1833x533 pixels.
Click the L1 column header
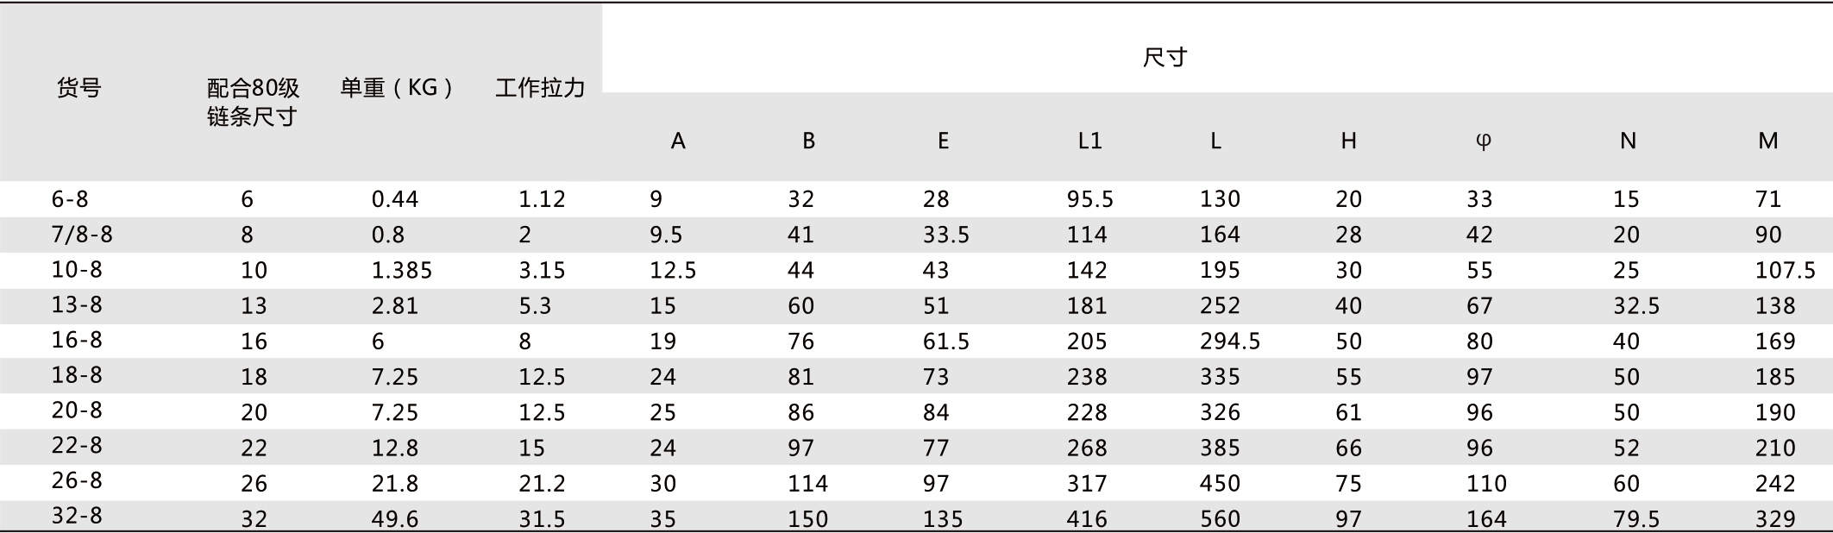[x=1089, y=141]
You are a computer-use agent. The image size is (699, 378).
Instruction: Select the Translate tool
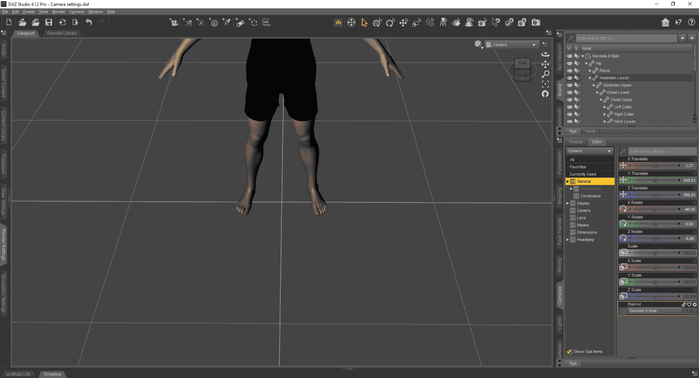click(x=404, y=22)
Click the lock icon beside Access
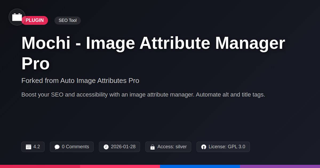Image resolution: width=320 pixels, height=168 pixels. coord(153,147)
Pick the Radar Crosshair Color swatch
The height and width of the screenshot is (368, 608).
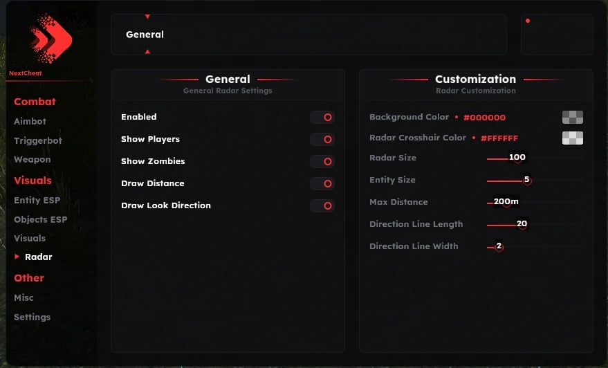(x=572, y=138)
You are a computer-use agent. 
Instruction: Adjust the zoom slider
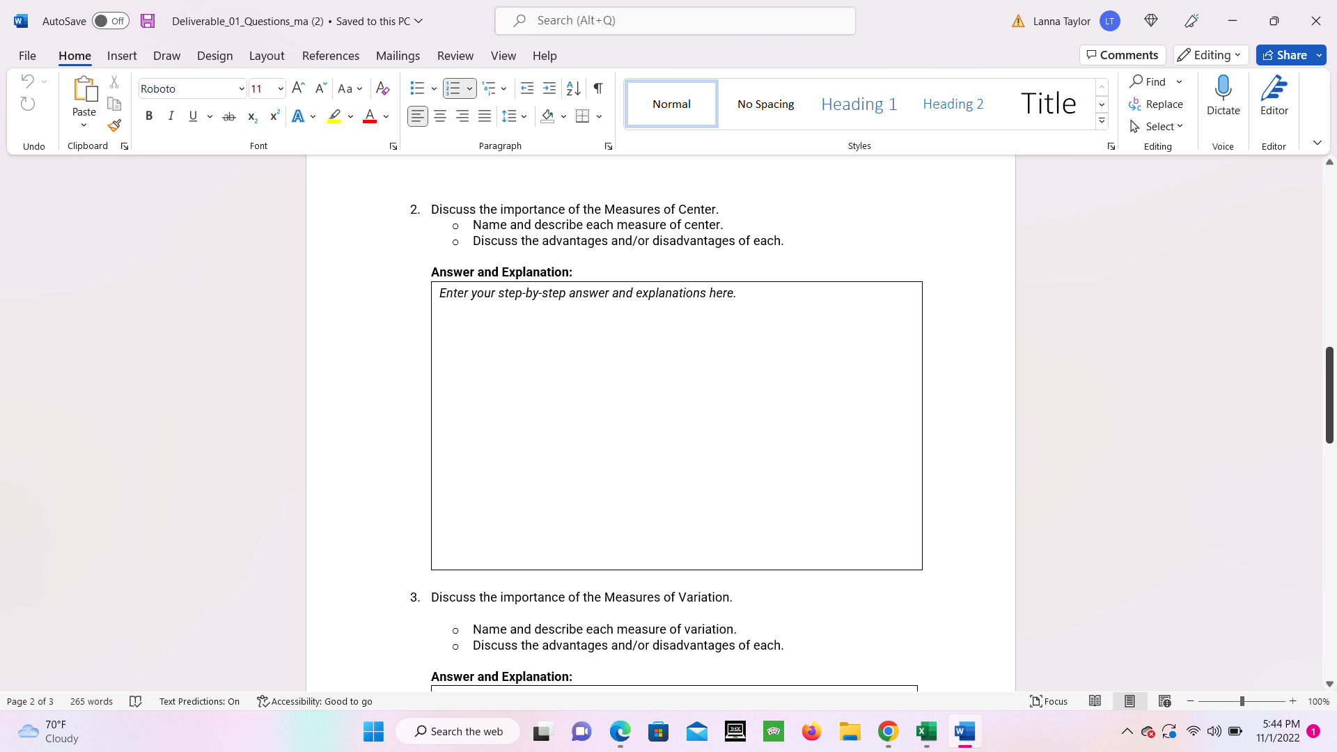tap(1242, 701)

----

Exercise prompt:
Format the stretch of data from the line containing "You are a computer-use agent. The" through the line containing "Image resolution: width=320" as a Markdown table with columns Row and Line, one row per line, skipping blank lines and leaving out the pictures.

Solved problem:
| Row | Line |
|---|---|
| 1 | You are a computer-use agent. The image size is (699, 378). |
| 2 | Instruction: Select the Translate tool |
| 3 | click(x=404, y=22) |
| 4 | Click the lock icon beside Access |
| 5 | Image resolution: width=320 pixels, height=168 pixels. coord(153,147) |